■ **Stored data entries**:
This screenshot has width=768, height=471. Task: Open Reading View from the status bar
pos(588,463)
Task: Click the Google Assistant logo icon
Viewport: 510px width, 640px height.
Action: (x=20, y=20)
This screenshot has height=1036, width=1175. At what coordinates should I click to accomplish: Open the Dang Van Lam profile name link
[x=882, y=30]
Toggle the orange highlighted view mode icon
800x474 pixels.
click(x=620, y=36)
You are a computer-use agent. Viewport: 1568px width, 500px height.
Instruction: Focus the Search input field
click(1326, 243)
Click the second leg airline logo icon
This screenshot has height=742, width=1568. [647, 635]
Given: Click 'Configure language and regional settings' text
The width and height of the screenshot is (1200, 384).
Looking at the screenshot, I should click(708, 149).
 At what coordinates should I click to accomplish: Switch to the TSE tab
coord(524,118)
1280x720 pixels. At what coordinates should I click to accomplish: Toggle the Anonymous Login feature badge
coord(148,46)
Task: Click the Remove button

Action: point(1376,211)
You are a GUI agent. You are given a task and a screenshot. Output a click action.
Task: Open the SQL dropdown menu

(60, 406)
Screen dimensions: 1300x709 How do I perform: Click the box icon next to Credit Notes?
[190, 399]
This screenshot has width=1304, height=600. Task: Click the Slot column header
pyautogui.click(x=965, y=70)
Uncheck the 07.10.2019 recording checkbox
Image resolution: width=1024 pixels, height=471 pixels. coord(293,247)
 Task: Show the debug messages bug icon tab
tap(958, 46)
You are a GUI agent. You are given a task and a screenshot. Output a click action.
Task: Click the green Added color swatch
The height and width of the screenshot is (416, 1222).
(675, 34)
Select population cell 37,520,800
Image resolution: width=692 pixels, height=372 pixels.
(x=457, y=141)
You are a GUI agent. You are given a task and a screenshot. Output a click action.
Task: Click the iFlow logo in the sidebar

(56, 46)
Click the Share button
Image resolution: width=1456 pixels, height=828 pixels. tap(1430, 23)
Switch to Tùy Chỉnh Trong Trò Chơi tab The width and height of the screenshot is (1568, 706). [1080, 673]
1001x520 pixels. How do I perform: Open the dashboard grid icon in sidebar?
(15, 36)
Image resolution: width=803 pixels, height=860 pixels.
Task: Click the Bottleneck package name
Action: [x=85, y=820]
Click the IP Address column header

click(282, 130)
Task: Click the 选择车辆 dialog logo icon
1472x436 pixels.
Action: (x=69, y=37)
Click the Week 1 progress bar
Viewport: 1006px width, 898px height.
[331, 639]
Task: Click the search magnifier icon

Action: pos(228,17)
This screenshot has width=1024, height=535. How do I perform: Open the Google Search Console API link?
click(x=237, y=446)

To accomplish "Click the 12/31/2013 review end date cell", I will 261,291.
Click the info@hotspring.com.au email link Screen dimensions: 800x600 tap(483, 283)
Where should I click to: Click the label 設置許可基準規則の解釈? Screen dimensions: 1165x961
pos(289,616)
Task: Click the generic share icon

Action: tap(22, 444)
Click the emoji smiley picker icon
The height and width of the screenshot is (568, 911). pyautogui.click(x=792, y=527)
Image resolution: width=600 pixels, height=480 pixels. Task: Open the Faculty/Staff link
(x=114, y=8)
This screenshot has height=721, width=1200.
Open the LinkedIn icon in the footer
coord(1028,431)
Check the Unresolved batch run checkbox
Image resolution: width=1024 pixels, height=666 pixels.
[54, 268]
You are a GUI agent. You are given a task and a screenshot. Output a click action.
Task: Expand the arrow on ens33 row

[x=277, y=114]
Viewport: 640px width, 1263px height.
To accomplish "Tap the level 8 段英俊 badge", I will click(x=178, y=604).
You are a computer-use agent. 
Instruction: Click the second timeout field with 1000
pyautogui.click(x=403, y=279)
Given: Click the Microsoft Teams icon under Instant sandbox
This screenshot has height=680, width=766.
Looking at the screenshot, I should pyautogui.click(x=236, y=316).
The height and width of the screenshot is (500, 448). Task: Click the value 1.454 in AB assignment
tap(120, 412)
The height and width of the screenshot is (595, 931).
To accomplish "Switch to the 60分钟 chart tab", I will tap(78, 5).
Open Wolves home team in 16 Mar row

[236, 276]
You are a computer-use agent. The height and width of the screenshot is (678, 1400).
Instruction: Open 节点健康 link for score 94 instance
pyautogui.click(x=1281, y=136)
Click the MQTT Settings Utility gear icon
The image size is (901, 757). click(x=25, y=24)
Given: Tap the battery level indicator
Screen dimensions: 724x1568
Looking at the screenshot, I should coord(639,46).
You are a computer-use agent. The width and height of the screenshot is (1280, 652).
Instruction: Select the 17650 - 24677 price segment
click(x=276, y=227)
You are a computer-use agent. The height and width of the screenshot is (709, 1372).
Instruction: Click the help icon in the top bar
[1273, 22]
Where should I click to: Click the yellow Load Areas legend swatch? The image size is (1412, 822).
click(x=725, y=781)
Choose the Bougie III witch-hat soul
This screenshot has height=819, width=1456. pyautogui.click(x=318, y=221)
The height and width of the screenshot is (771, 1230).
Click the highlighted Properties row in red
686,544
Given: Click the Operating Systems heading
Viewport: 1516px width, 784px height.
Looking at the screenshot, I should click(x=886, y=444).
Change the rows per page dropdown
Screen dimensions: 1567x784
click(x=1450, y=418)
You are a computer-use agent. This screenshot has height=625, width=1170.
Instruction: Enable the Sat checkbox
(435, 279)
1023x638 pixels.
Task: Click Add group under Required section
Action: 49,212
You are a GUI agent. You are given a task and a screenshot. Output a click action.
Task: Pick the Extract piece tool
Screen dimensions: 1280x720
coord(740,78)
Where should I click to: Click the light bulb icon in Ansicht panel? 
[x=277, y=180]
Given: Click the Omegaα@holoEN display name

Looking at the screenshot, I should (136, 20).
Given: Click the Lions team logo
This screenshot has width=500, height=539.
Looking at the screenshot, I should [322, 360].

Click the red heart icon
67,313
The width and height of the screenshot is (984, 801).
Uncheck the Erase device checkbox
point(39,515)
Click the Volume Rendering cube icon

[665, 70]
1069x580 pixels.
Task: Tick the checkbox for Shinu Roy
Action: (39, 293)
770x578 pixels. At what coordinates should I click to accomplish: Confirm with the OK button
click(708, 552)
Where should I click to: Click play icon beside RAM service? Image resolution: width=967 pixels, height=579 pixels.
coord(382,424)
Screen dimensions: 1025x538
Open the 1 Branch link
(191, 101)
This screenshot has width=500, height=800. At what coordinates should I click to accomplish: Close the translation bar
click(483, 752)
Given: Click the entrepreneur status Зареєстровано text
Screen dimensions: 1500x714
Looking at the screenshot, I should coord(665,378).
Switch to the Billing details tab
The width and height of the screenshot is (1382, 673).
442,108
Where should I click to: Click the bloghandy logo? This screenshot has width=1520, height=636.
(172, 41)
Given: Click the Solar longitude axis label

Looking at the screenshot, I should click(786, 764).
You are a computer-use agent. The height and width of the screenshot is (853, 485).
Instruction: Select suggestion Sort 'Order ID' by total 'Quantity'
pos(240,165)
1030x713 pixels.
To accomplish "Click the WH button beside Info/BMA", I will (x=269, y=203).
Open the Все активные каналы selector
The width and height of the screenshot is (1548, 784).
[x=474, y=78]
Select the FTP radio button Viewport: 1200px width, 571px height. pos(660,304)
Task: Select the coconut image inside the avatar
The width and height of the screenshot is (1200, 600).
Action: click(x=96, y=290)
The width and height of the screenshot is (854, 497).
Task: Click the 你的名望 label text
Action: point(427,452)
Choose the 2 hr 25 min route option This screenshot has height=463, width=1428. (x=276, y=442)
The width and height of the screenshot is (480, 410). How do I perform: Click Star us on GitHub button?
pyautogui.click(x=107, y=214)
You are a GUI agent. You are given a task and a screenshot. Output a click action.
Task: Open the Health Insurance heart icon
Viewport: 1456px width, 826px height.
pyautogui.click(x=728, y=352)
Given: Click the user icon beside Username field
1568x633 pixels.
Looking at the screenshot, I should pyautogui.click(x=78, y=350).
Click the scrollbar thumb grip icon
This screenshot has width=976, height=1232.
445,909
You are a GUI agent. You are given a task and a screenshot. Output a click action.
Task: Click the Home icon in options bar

■ **PROMPT**: Above are the records; repeat exactly the lines from the one holding "Open the LinkedIn icon in the footer" down to the one holding "You are a computer-use agent. This", end lines included.

■ **SOLUTION TO THIS EXERCISE**:
Open the LinkedIn icon in the footer
coord(1028,431)
Check the Unresolved batch run checkbox
Image resolution: width=1024 pixels, height=666 pixels.
[54, 268]
You are a GUI agent. You are given a task and a screenshot. Output a click action.
Task: Expand the arrow on ens33 row

[x=277, y=114]
Viewport: 640px width, 1263px height.
To accomplish "Tap the level 8 段英俊 badge", I will click(x=178, y=604).
You are a computer-use agent. 
Instruction: Click the second timeout field with 1000
pyautogui.click(x=403, y=279)
Given: Click the Microsoft Teams icon under Instant sandbox
This screenshot has height=680, width=766.
Looking at the screenshot, I should pyautogui.click(x=236, y=316).
The height and width of the screenshot is (500, 448). Task: Click the value 1.454 in AB assignment
tap(120, 412)
The height and width of the screenshot is (595, 931).
To accomplish "Switch to the 60分钟 chart tab", I will tap(78, 5).
Open Wolves home team in 16 Mar row

[236, 276]
You are a computer-use agent. The height and width of the screenshot is (678, 1400).
Instruction: Open 节点健康 link for score 94 instance
pyautogui.click(x=1281, y=136)
Click the MQTT Settings Utility gear icon
The image size is (901, 757). click(x=25, y=24)
Given: Tap the battery level indicator
Screen dimensions: 724x1568
Looking at the screenshot, I should coord(639,46).
You are a computer-use agent. The width and height of the screenshot is (1280, 652).
Instruction: Select the 17650 - 24677 price segment
click(x=276, y=227)
You are a computer-use agent. The height and width of the screenshot is (709, 1372).
Instruction: Click the help icon in the top bar
[1273, 22]
Where should I click to: Click the yellow Load Areas legend swatch? The image size is (1412, 822).
click(x=725, y=781)
Choose the Bougie III witch-hat soul
This screenshot has height=819, width=1456. pyautogui.click(x=318, y=221)
The height and width of the screenshot is (771, 1230).
Click the highlighted Properties row in red
686,544
Given: Click the Operating Systems heading
Viewport: 1516px width, 784px height.
Looking at the screenshot, I should click(x=886, y=444).
Change the rows per page dropdown
Screen dimensions: 1567x784
click(x=1450, y=418)
You are a computer-use agent. This screenshot has height=625, width=1170.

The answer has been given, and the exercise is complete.